### Aufgaben:
1. Kannst du aus dem Auszug über Spaniens Nationalelf den Abschnitt von „Die Zeiten haben“ bis einschließlich „zur WM gereist.“ wortgetreu wiedergeben?
2. Kannst du den Auszug über Spaniens Nationalelf im Anschluss an seinen letzten Satz fortführen?

### Seitenauszug:
-----

Der Europameister startete als großer Favorit in diese WM. Doch vor der Neuauflage des EM-Finals von 2008 gegen Deutschland ist Spanien längst nicht mehr so unwiderstehlich

Die Zeiten haben sich geändert. Viele Jahre schlug sich die spanische Nationalelf bei Weltmeisterschaften mit dem Image des ewigen Geheimfavoriten herum. Hochklassiger Ligafußball, die beiden bedeutendsten Vereine der Erde im Land, glänzende Einzelspieler – aber wenn es drauf ankam, versagten der roten Furie die Nerven. Diesmal sollte alles anders werden: Spanien war als Top-Favorit zur WM gereist.

Nach dem souveränen Triumph bei der Europameisterschaft 2008 hatte Vicente del Bosque von seinem Vorgänger Luis Aragones ein eingespieltes Team übernommen. Ähnlich wie Helmut Schön, der die goldene Generation deutscher Spieler nach der EM 1972 zwei Jahre später lediglich zum WM-Titel moderieren musste, sollte del Bosques Feinjustierung ausreichen, um auch Weltmeister zu werden. Ein Kader aus Spielern, die fast ausnahmslos im Zenit ihres Schaffens stehen. Zwei atemberaubende Blöcke – acht von elf Spielern aus der Startaufstellung beim 1:0-Viertelfinalsieg gegen Paraguay spielten in der vergangenen Saison bei Real Madrid oder dem FC Barcelona. Mehr Erfahrung auf der großen Fußballbühne bringt kein Team bei dieser WM zusammen. La Seleccion hat den One-Touch-Fußball mit der Muttermilch aufgesogen. Im EM-Finale 2008 bekam auch die Mannschaft von Joachim Löw eine Lehrstunde in Sachen Perfektion – und unterlag Spanien ohne den Hauch einer Chance.

-----

### Angezeigte Informationen:
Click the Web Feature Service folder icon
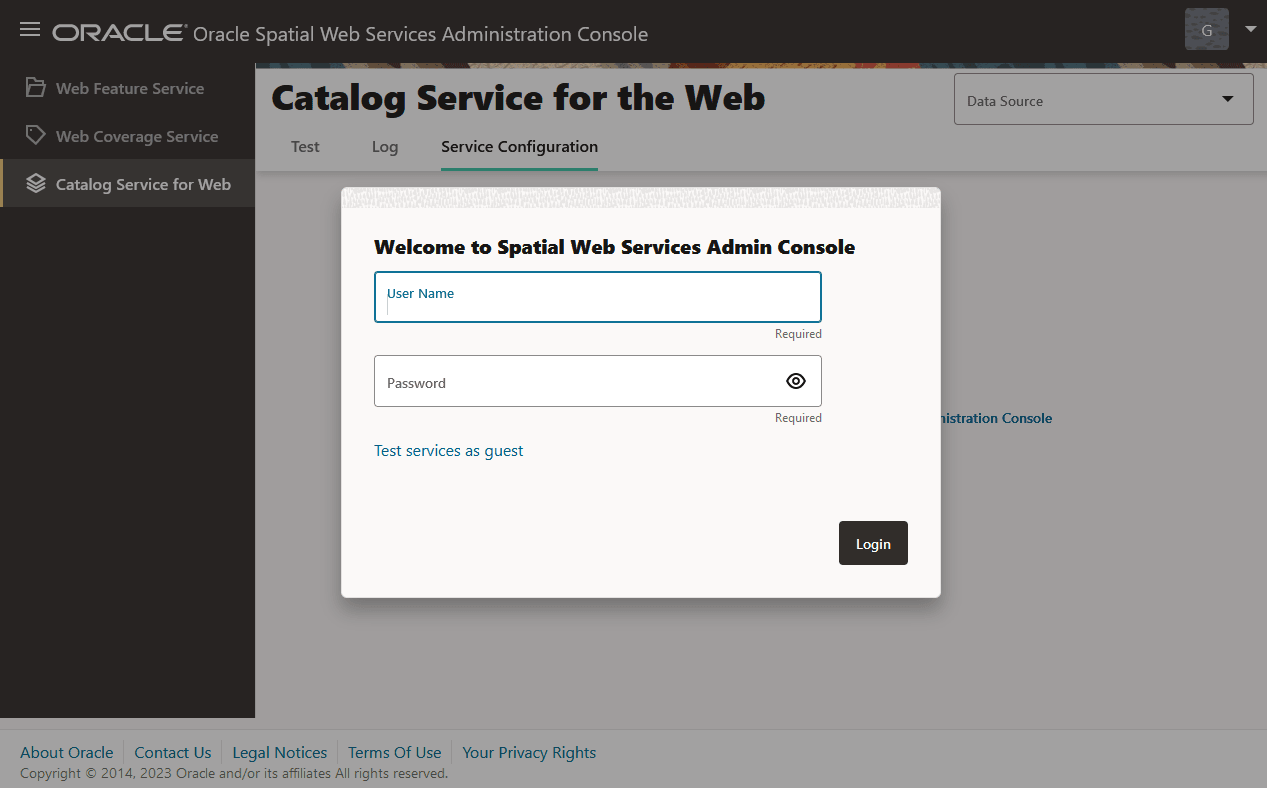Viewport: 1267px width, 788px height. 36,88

-----

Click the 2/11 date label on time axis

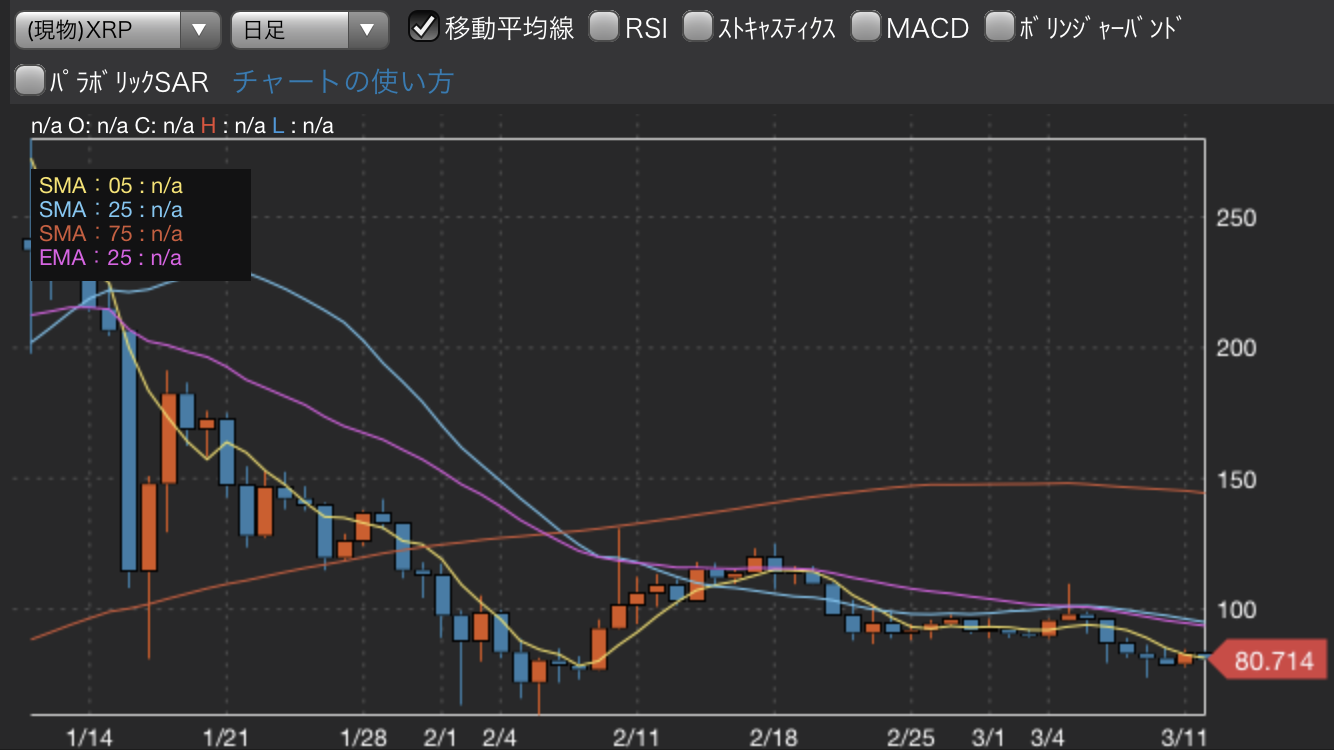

-----

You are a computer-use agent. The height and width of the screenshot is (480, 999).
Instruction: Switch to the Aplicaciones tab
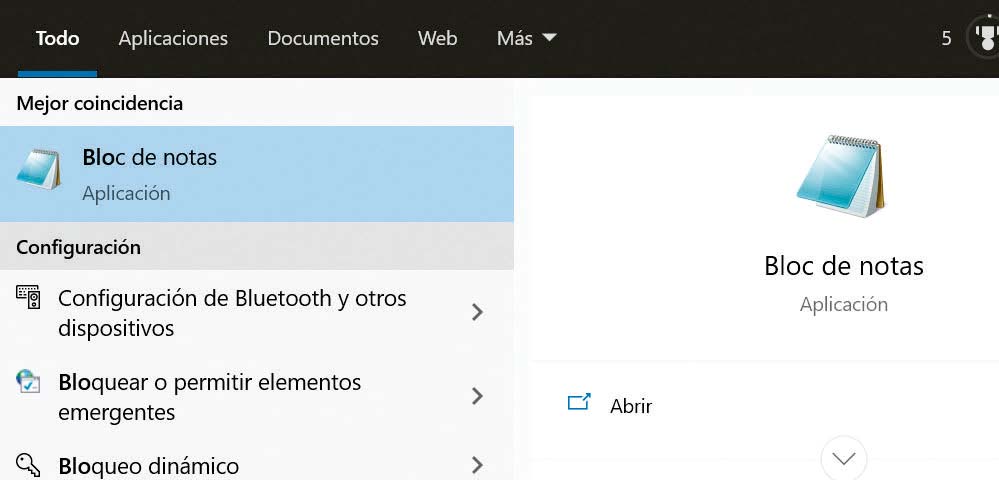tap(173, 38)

-----

### Ergebnisse je Aufgabe:
1.
Die Zeiten haben sich geändert. Viele Jahre schlug sich die spanische Nationalelf bei Weltmeisterschaften mit dem Image des ewigen Geheimfavoriten herum. Hochklassiger Ligafußball, die beiden bedeutendsten Vereine der Erde im Land, glänzende Einzelspieler – aber wenn es drauf ankam, versagten der roten Furie die Nerven. Diesmal sollte alles anders werden: Spanien war als Top-Favorit zur WM gereist.

2.
Doch die Spanier tun sich in Südafrika schwer mit der Rolle des Top-Favoriten. Die Niederlage gegen die Schweiz wirkte noch wie ein Kurzschluss, ein technischer Defekt in einem ansonsten fehlerfrei funktionierenden Kreislauf. Das restliche Vorrundenprogramm spielte das Team dann solide, aber glanzlos herunter. Die K.o.-Runde nun lässt Zweifel daran aufkommen, dass Spanien wirklich als ein Weltmeister taugt, der diesen Titel auch verdient. Das Unwiderstehliche der EM 2008 sucht der Betrachter vergebens. Mit einer aus Spielkontrolle und Kombinationssicherheit resultierenden Dominanz frisst sich die spanische Offensive wie Korrosion durch Abwehrreihen. Aber die Torerfolge sind selten, lediglich auf die Kaltschnäuzigkeit von David Villa war bislang immer Verlass. Fernando Torres ist weit entfernt von seiner Form vor zwei Jahren und wird beinahe in jedem Spiel ausgewechselt.

Del Bosques Vorgänger Luis Aragones wetterte deshalb: „Der Mannschaft fehlt die Siegermentalität.“ Eine Äußerung, die der Nationalcoach, der das Team das erste Mal seit 60 Jahren wieder in das Semifinale einer WM führte, kommentarlos an sich abprallen ließ. Treffender war die Bemerkung von Diego Maradona, der die mangelnde Attraktivität in Spaniens Spiel wie folgt erklärte: „Würden die Tore auf den Außenlinien stehen, gewänne Spanien jedes Spiel mit 14:0.“ Will sagen: Alles super – bis es darum geht, zum Abschluss zu kommen.

Und darin liegt vor dem Spiel gegen Deutschland am Mittwoch die Krux. Wenn es der DFB-Elf gelingt, ihr fintenreiches Spiel im engmaschigen Netz der spanischen Reihen aufzuziehen, wäre es zumindest ein Teilerfolg. Wichtig wäre dann noch, den Aktionsradius von Kreativzentrum Andres Iniesta einzuschränken und schließlich noch David Villa an die Kette zu legen. Dann – und nur dann – wäre der Einzug ins Finale möglich.

Sollte Spanien ein frühes Tor erzielen, besteht nur noch theoretisch Aussicht auf Erfolg. Dann wird die rote Spießerin das Ergebnis mit ähnlicher Perfektion verwalten wie im EM-Finale 2008. Pokerface del Bosque sagte nach dem Sieg über Paraguay: „Wir haben unser Potenzial noch nicht ganz abgerufen.“ Sollte sein Team noch beweisen wollen, dass es zu Recht als Favorit gehandelt wird – jetzt wäre der Zeitpunkt dafür gekommen.